Saudi Arabia pulling down oil prices
By Andrew Mitchell
NEW YORK (Reuters): Alan Greenspan may not have to worry about rising U.S. energy costs for much longer -- Saudi Arabia's initiative to lower world oil prices looks to be working, analysts said on Friday.
Crude prices have dropped below the all-important US$30 a barrel mark on growing evidence of increased Saudi supply, and analysts now predict a rapid move down to a range the Clinton administration will find much more comfortable.
"It's going to slip down from here. We're going to be at $25 by late summer or early fall," said Roger Diwan of Petroleum Finance Company (PFC) in Washington.
"The Saudis want prices to come down. They've got more to lose than anyone else in OPEC from too high a price," said Gary Ross, president of Petroleum Research Industry Associates (PIRA) in New York.
This will be music to the ears of Federal Reserve Chairman Alan Greenspan who said on Thursday that rising energy costs were capable of becoming a major nuisance to the U.S. economic juggernaught.
Prices have fallen more than three dollars from over $32 in less than a week on growing evidence that No. 1 world oil producer Saudi Arabia was making good on an early July pledge to lift supply by 500,000 barrels per day and cool prices.
While consultations with fellow members of the Organization of the Petroleum Exporting Countries failed to win consensus on a group output hike, Saudi crude customers say they have been offered substantial extra supply for August anyway.
The Saudi move has switched attention to physical crude markets, where weakening demand has been signaling for some weeks now that there is ample crude oil supply to meet refinery needs.
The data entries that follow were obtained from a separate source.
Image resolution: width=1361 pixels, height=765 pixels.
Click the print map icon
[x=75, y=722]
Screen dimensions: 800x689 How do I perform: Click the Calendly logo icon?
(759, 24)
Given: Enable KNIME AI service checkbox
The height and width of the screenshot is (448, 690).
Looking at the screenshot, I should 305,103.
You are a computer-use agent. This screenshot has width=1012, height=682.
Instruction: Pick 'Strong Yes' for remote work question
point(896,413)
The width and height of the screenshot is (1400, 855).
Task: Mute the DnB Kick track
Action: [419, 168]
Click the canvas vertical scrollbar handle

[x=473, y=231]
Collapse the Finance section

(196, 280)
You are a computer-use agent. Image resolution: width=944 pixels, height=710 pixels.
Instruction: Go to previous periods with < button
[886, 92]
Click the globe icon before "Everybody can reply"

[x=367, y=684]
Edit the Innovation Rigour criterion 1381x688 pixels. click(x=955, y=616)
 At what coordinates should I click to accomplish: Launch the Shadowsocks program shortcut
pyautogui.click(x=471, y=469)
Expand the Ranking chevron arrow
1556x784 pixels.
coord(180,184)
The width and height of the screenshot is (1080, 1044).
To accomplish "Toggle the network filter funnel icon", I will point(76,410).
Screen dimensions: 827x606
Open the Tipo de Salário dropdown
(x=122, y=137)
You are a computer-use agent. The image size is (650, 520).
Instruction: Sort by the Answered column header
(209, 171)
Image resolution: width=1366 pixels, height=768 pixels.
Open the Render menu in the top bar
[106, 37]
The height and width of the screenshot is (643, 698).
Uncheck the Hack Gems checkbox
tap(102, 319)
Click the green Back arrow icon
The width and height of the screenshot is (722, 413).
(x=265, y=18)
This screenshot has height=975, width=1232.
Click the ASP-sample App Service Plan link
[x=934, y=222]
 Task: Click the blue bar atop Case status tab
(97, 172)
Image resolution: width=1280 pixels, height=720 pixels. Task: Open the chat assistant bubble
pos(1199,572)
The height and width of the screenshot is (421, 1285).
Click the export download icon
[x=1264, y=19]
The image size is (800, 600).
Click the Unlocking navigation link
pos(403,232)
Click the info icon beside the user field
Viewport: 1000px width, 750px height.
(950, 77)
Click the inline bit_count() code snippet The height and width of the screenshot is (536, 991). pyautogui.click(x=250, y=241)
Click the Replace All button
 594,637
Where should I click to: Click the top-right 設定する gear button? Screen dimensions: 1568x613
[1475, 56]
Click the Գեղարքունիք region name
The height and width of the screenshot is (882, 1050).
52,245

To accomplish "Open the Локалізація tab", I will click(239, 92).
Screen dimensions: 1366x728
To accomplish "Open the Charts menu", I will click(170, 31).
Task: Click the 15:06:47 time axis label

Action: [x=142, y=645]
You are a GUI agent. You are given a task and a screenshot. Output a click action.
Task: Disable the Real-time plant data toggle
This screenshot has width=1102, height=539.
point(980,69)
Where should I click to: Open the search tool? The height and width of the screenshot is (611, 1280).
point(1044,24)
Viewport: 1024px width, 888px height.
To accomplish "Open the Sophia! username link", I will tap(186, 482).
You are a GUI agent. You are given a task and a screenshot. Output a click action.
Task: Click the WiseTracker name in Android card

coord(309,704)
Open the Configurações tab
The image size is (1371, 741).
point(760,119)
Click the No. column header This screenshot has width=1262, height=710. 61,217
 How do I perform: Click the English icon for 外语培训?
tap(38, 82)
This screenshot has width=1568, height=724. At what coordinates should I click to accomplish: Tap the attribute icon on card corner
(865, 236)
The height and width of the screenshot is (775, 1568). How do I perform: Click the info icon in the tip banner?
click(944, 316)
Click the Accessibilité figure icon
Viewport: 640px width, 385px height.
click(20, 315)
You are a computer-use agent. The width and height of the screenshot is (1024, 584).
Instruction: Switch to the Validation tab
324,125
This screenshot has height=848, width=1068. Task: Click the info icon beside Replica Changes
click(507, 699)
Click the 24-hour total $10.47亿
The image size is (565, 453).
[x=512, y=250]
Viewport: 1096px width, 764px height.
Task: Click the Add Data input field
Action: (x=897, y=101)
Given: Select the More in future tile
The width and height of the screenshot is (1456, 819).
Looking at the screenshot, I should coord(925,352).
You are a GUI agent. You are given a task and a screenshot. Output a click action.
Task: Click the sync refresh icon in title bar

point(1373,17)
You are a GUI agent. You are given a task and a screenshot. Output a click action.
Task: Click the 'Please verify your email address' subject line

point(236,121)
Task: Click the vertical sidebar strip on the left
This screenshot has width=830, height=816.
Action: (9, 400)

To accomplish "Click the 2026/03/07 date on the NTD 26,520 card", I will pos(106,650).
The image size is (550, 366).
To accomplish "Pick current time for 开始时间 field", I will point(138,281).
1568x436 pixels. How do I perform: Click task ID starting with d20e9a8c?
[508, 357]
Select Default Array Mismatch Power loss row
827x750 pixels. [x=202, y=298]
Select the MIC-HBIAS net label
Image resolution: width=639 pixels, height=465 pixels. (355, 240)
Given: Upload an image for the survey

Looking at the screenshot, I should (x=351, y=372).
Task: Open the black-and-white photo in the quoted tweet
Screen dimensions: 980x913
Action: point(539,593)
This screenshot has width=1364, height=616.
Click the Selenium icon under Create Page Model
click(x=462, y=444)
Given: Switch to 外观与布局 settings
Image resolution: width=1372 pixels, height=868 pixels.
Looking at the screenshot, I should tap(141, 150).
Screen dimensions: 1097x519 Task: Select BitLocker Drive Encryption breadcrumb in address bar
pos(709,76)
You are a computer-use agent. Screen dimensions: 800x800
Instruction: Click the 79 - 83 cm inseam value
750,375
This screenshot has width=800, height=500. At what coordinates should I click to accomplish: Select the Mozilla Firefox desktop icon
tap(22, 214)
This should allow the industry to rebuild still slim stocks of spare oil and ease the threat of heating oil shortages and more price spikes this winter to follow this summer's gasoline price panic.
"The U.S. gasoline scare has calmed...demand seems to be lower than expected, global stocks are rising quickly, the Atlantic Basin seems well supplied with crude," said Deutsche Banc in a recent report.
The Clinton administration has been trying for six months to wring more supply out of OPEC. Now weaker market fundamentals could finally spur an exodus from bullish speculative hedge funds that have made hay from oil's rally from $10 to $30.
"There seems to have been a sea change in the market's psychology. The speculators may have decided they've got as much out of this rally as they're going to," said Nauman Barakat of ABN Amro bank in New York.
Inventories are still low enough that a major supply disruption, such as a halt in Iraqi exports, would send prices shooting back up into the $30 danger zone.
Otherwise, a move down to the $25 price that Saudi has made clear it wants -- while still well above the $20 average U.S. crude futures price over the last decade -- will at least allay inflation fears which were threatening to become an major issue this election year.
"There are going to be heightened political sensitivities in the U.S. as we hit the political convention season and the last thing the Saudis want is oil to be an issue there," said PIRA's Ross.
Saudi Arabia -- which holds a quarter of the world's remaining oil reserves -- has decided it can't afford to risk $30 dollar plus prices cutting off demand for its precious commodity.
The oil market's herd instinct could send prices lower at a speed even Riyadh finds uncomfortable. Prices fell a dollar on Friday alone and analysts warn that other OPEC suppliers could follow Saudi's lead in cheating on quotas.
But there is relatively little spare capacity outside Saudi Arabia, and modest supply growth outside the cartel combined with still low global inventories should prevent a repeat of 1998's price crash, the analysts add.
"Saudi will be able to pull the barrels back if prices go down too far," says PFC's Diwan. "The environment means they'll be able to do some damage control."